# MATERIAL TO PROCESS:

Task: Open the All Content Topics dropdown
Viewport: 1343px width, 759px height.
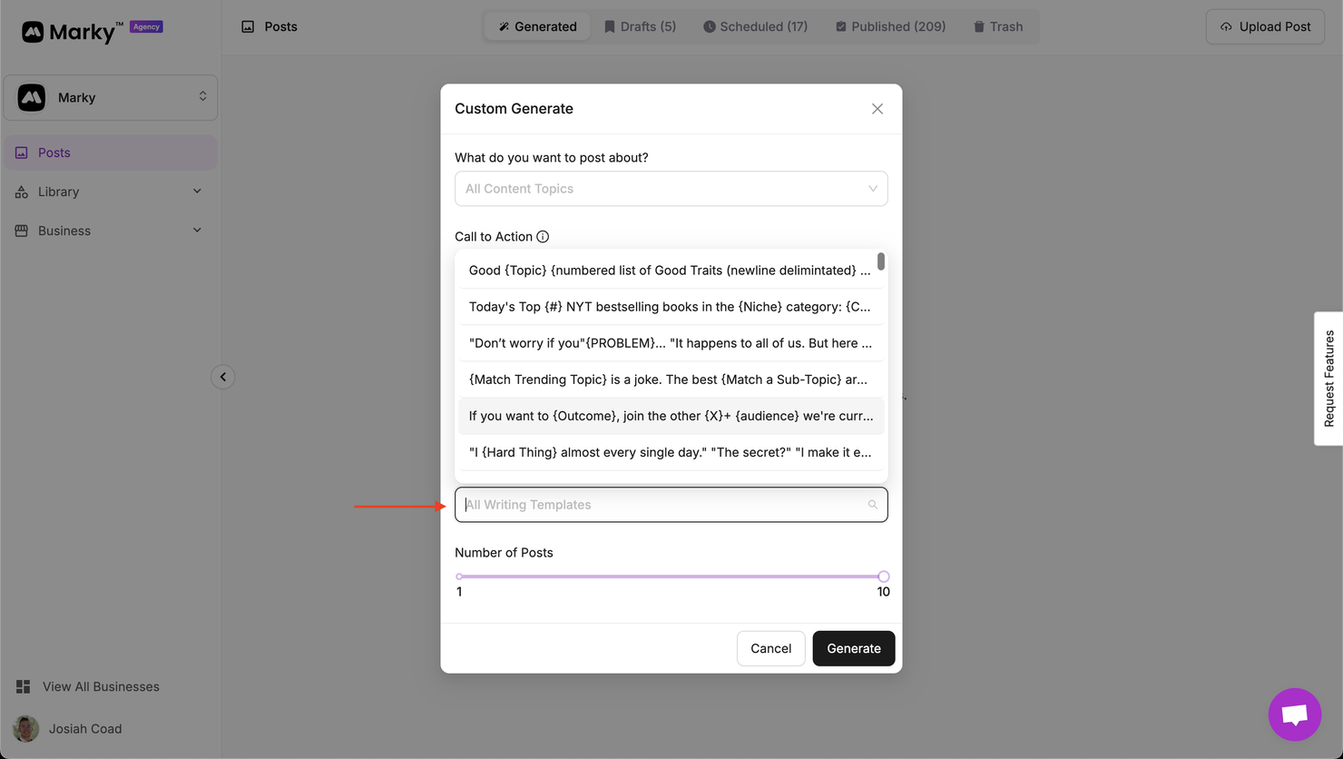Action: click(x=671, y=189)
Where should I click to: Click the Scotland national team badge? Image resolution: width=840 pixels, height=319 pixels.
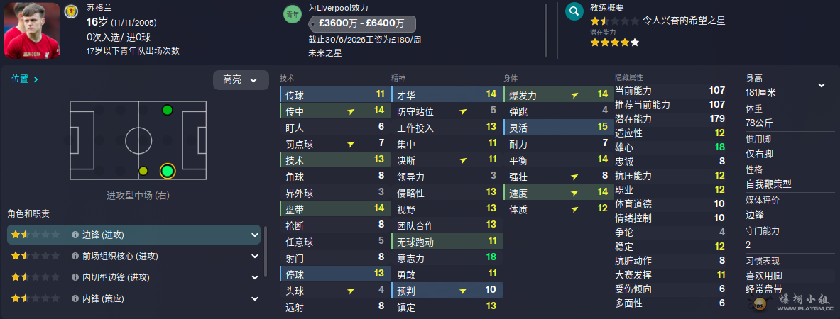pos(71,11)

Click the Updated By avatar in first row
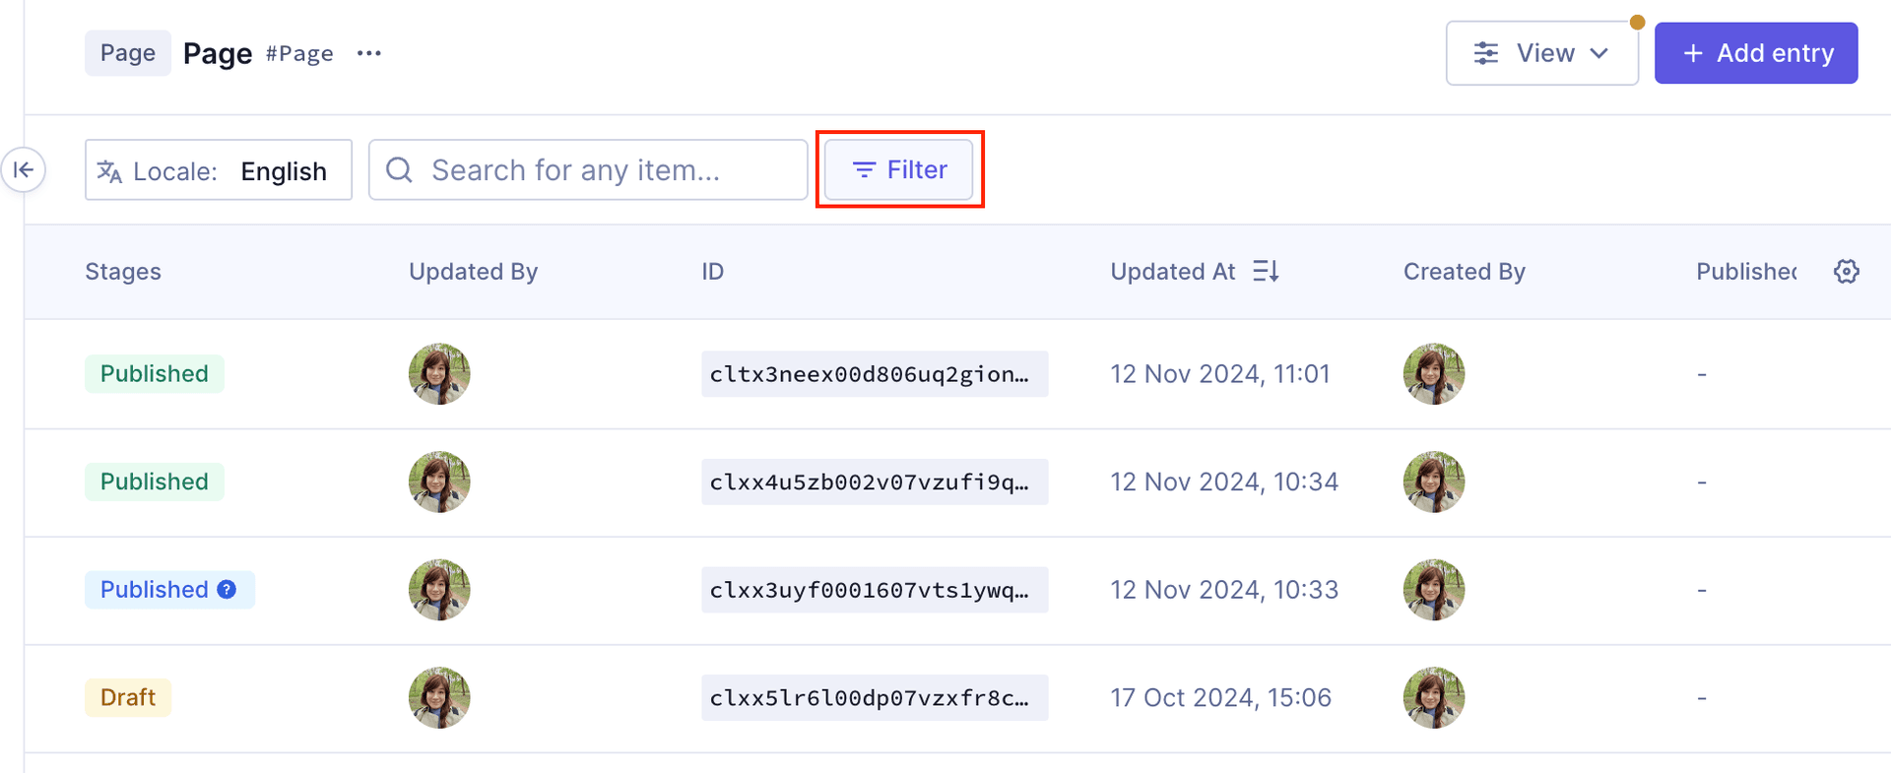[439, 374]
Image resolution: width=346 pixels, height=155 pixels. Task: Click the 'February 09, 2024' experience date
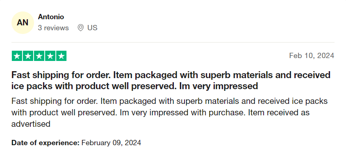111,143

# OBJECTIVE:
Render every line of the material above as a JSON list of strings, one string per line, with blank lines omitted and the pictures left out.

# CORRECT RESPONSE:
[
  "Task: Open the All Content Topics dropdown",
  "Viewport: 1343px width, 759px height.",
  "Action: click(x=671, y=189)",
  "Where should I click to: Click the Scotland national team badge? Image resolution: width=840 pixels, height=319 pixels.",
  "pos(71,11)",
  "Click the Updated By avatar in first row",
  "[439, 374]",
  "Image resolution: width=346 pixels, height=155 pixels. Task: Click the 'February 09, 2024' experience date",
  "111,143"
]